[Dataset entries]

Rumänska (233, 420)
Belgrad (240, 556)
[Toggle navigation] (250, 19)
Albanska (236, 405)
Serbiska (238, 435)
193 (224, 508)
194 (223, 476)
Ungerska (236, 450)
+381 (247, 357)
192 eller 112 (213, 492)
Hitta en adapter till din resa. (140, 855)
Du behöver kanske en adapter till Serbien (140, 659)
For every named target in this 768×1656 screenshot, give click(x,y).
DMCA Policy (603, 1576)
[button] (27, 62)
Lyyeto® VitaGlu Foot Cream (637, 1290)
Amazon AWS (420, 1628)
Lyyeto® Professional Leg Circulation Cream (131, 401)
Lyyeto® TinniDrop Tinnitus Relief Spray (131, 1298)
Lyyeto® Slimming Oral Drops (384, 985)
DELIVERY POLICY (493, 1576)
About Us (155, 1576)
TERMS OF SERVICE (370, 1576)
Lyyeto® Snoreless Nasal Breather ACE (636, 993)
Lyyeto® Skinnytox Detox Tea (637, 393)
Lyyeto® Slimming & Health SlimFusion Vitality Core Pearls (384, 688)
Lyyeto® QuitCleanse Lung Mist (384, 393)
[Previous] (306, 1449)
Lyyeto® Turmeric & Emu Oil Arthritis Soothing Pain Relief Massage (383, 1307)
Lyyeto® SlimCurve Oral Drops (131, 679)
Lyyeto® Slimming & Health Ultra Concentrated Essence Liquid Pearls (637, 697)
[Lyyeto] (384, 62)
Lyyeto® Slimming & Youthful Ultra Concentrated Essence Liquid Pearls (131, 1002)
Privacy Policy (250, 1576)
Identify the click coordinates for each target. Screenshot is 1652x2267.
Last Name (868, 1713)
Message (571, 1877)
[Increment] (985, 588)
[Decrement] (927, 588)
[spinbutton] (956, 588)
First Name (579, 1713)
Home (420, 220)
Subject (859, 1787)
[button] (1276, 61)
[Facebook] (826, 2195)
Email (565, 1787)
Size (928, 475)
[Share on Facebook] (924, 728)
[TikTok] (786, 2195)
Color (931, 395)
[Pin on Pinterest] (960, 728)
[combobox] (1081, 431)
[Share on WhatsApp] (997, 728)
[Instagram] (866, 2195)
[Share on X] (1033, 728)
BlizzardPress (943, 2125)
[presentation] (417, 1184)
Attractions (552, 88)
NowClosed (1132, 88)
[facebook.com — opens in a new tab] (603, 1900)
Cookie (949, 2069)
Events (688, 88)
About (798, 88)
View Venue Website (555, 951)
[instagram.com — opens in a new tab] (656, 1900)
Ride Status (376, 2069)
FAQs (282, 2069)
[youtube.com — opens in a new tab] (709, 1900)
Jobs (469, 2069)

ASSIGNMENT: Every line above needs to be repeated exactly as shown.

TASK SOLUTION:
Rumänska (233, 420)
Belgrad (240, 556)
[Toggle navigation] (250, 19)
Albanska (236, 405)
Serbiska (238, 435)
193 (224, 508)
194 (223, 476)
Ungerska (236, 450)
+381 (247, 357)
192 eller 112 (213, 492)
Hitta en adapter till din resa. (140, 855)
Du behöver kanske en adapter till Serbien (140, 659)
For every named target in this 768×1656 screenshot, give click(x,y).
DMCA Policy (603, 1576)
[button] (27, 62)
Lyyeto® VitaGlu Foot Cream (637, 1290)
Amazon AWS (420, 1628)
Lyyeto® Professional Leg Circulation Cream (131, 401)
Lyyeto® TinniDrop Tinnitus Relief Spray (131, 1298)
Lyyeto® Slimming Oral Drops (384, 985)
DELIVERY POLICY (493, 1576)
About Us (155, 1576)
TERMS OF SERVICE (370, 1576)
Lyyeto® Snoreless Nasal Breather ACE (636, 993)
Lyyeto® Skinnytox Detox Tea (637, 393)
Lyyeto® Slimming & Health SlimFusion Vitality Core Pearls (384, 688)
Lyyeto® QuitCleanse Lung Mist (384, 393)
[Previous] (306, 1449)
Lyyeto® Turmeric & Emu Oil Arthritis Soothing Pain Relief Massage (383, 1307)
Lyyeto® SlimCurve Oral Drops (131, 679)
Lyyeto® Slimming & Health Ultra Concentrated Essence Liquid Pearls (637, 697)
[Lyyeto] (384, 62)
Lyyeto® Slimming & Youthful Ultra Concentrated Essence Liquid Pearls (131, 1002)
Privacy Policy (250, 1576)
Identify the click coordinates for each target. Screenshot is 1652x2267.
Last Name (868, 1713)
Message (571, 1877)
[Increment] (985, 588)
[Decrement] (927, 588)
[spinbutton] (956, 588)
First Name (579, 1713)
Home (420, 220)
Subject (859, 1787)
[button] (1276, 61)
[Facebook] (826, 2195)
Email (565, 1787)
Size (928, 475)
[Share on Facebook] (924, 728)
[TikTok] (786, 2195)
Color (931, 395)
[Pin on Pinterest] (960, 728)
[combobox] (1081, 431)
[Share on WhatsApp] (997, 728)
[Instagram] (866, 2195)
[Share on X] (1033, 728)
BlizzardPress (943, 2125)
[presentation] (417, 1184)
Attractions (552, 88)
NowClosed (1132, 88)
[facebook.com — opens in a new tab] (603, 1900)
Cookie (949, 2069)
Events (688, 88)
About (798, 88)
View Venue Website (555, 951)
[instagram.com — opens in a new tab] (656, 1900)
Ride Status (376, 2069)
FAQs (282, 2069)
[youtube.com — opens in a new tab] (709, 1900)
Jobs (469, 2069)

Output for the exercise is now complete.